Constant Reader discussion

10 views
Short Stories > "The Ceiling" by Kevin Brockmeier

Comments Showing 1-10 of 10 (10 new)    post a comment »
dateUp arrow    newest »

message 1: by Barbara (last edited Aug 03, 2025 04:26PM) (new)

Barbara | 8208 comments Our next story and the first one on the new schedule is "The Ceiling" by Kevin Brockmeier. You can find it in our anthology, The Scribner Anthology of Contemporary Short Fiction. If you don't own the anthology, you can also find a free pdf of it here: https://engl2005blog.wordpress.com/wp...
There is a good biographical summary with the story so I won't add more about Brockmeier.

When I read short stories now, I keep remembering Rosellen Brown's words in the Introduction to this anthology regarding the first paragraph or page. She said that "often it turns out that the most important dynamics of the story are there already." Here, we get all the important characters in the first page and a half. There is the narrator, his wife, their son and the man who we ultimately learn is having an affair with the wife. By the way, I loved the nicknames for the son's best friends, Rich and Strange.

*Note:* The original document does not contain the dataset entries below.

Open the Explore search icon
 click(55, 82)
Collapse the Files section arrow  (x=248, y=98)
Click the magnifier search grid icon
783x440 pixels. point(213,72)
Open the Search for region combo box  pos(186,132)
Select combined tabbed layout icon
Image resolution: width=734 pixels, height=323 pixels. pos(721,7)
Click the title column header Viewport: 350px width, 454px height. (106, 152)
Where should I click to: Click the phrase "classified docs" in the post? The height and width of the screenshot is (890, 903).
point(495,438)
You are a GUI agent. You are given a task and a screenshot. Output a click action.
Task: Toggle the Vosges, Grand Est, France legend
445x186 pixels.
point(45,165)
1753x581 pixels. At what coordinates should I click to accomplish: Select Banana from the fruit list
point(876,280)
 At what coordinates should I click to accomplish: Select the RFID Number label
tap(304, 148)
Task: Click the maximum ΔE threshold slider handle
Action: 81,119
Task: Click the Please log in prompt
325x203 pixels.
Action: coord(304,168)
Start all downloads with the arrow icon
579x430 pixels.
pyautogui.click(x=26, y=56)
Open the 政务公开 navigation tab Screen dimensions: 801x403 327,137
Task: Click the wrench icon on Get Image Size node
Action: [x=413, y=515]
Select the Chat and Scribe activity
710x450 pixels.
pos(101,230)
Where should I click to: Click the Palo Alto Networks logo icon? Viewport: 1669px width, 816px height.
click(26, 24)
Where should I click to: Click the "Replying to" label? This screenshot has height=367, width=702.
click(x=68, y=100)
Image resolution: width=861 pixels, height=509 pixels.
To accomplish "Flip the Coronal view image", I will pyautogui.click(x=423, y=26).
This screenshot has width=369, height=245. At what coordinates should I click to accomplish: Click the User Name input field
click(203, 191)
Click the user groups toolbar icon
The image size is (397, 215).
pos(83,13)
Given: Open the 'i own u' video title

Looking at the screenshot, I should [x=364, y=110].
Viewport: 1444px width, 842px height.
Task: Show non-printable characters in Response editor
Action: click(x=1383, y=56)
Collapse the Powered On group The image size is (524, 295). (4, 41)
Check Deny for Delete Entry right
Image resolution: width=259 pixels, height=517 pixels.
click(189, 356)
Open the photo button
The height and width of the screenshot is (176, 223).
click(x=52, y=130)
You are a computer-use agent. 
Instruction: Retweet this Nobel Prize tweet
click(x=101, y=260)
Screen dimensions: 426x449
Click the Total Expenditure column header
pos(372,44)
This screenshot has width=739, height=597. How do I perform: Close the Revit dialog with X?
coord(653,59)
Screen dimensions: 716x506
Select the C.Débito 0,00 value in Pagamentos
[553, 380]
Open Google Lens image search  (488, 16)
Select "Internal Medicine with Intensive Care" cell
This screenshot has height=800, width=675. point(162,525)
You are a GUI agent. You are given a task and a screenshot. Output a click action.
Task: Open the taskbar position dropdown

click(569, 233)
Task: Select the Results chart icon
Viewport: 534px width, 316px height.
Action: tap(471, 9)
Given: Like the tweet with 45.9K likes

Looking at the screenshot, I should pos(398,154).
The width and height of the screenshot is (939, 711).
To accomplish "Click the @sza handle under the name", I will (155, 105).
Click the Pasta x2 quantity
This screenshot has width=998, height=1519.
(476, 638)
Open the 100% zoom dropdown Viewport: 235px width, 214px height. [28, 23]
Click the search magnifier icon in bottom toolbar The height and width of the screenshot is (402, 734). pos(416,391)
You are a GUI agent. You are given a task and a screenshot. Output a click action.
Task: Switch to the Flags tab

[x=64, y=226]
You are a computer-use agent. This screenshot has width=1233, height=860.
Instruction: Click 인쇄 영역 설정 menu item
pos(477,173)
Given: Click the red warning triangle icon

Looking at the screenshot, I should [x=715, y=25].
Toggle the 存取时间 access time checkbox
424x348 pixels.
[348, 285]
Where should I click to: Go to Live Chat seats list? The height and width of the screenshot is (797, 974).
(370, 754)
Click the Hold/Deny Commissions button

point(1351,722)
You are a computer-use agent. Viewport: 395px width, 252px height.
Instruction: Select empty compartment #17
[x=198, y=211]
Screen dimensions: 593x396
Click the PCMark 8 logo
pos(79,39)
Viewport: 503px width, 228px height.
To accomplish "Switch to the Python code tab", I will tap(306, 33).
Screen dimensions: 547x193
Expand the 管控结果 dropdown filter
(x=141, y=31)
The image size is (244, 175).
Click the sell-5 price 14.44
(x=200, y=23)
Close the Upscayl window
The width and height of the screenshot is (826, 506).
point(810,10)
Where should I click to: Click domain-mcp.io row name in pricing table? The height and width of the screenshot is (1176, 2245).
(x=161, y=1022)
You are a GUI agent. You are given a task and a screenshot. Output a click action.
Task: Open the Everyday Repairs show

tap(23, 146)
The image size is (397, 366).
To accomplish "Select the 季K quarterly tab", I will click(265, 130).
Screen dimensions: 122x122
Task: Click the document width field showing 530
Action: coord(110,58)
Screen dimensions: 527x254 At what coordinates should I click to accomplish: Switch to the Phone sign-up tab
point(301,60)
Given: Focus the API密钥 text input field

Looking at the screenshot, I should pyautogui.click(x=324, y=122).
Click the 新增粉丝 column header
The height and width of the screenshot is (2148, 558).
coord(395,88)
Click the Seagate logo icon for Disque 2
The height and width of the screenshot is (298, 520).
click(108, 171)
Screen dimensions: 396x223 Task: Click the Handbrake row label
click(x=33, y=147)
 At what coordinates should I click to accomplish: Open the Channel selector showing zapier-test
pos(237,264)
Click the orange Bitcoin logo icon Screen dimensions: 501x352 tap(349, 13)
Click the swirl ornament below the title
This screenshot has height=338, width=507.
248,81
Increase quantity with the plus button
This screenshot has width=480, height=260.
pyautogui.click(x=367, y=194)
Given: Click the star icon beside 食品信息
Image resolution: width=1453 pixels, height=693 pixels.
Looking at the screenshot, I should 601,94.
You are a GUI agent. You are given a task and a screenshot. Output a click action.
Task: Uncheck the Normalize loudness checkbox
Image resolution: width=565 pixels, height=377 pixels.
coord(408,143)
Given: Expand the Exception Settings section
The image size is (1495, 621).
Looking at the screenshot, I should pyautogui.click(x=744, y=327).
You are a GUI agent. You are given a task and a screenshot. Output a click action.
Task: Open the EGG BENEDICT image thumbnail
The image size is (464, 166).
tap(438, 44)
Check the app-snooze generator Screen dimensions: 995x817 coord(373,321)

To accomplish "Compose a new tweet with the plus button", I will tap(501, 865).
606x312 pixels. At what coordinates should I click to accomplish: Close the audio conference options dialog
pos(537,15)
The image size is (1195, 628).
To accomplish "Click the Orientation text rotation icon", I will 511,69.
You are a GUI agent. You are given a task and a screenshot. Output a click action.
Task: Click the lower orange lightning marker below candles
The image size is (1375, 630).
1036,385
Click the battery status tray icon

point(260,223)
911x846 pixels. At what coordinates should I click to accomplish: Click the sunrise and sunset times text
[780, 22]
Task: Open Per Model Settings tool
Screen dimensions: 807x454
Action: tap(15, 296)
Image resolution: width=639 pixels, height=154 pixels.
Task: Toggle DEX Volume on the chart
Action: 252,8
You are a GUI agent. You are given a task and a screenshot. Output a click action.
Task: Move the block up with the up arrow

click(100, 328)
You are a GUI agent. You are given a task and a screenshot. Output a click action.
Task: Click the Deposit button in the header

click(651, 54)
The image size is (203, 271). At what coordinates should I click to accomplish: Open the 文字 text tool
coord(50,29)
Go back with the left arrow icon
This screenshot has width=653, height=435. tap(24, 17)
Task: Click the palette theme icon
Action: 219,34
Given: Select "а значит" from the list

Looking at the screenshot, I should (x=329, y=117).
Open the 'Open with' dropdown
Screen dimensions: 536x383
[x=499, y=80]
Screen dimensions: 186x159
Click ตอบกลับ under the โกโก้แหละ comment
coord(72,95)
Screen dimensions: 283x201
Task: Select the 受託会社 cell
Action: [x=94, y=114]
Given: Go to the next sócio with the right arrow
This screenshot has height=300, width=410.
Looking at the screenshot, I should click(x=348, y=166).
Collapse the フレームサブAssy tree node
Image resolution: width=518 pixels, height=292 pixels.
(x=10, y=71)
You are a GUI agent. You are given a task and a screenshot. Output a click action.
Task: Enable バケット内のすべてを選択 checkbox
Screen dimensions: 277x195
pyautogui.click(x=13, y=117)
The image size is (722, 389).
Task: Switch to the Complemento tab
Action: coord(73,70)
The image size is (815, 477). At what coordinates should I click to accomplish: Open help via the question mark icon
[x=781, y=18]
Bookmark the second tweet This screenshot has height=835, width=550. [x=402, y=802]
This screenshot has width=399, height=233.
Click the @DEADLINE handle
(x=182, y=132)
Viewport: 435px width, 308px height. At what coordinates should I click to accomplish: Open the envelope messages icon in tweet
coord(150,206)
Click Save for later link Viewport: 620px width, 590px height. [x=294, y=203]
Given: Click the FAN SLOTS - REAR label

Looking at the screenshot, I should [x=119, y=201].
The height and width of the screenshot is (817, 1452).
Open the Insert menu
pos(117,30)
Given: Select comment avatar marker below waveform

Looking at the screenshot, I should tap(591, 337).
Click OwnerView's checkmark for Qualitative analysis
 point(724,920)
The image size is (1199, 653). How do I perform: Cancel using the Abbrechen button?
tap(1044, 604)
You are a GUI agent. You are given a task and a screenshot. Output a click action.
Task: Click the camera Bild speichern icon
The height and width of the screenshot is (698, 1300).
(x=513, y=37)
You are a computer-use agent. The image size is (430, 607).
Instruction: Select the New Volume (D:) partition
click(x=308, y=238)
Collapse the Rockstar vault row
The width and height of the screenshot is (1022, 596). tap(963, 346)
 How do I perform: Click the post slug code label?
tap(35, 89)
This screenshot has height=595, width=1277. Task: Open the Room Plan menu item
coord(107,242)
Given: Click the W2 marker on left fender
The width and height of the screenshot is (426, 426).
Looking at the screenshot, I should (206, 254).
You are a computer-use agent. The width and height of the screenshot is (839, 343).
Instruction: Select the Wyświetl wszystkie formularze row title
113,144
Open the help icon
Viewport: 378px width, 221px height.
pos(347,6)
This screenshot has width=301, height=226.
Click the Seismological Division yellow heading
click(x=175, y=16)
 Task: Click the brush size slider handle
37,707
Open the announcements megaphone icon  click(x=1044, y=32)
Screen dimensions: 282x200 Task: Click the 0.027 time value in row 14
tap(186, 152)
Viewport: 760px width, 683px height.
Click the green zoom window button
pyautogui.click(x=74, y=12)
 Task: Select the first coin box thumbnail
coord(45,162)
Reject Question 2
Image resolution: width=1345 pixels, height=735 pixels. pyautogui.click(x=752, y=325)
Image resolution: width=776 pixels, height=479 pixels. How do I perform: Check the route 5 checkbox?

However, we don't get the ceiling until the end of the third page and it feels like a character though I think it is also a metaphor. Now, the question is what is the ceiling a metaphor for? My first thought while reading the story was that it was climate change. However, the story was published in 2002. Was climate change as much of an issue then? I think it was definitely in some people's thoughts then (mine, for sure) but not as many. When I thought of this, the wife's affair just fit as one more disaster. However, when I looked for more information about the story online, I noticed that others thought it was a metaphor for the end of the marriage. That totally fits for me. What do you all think? And, what did you think of the creeping tension of the ceiling slowly descending? I really liked those images.


message 2: by Gina (new)

Gina Whitlock (ginawhitlock) | 2266 comments I liked the imagery too, and felt that the ceiling coming down was a metaphor for his failing marriage - that the ceiling coming down on his city was really just coming down on his life.


message 3: by Steve (new)

Steve Warbasse (capodistria) | 608 comments I read "The Ceiling" by Kevin Brockmeier last week. ("I" before "E" except after "C.")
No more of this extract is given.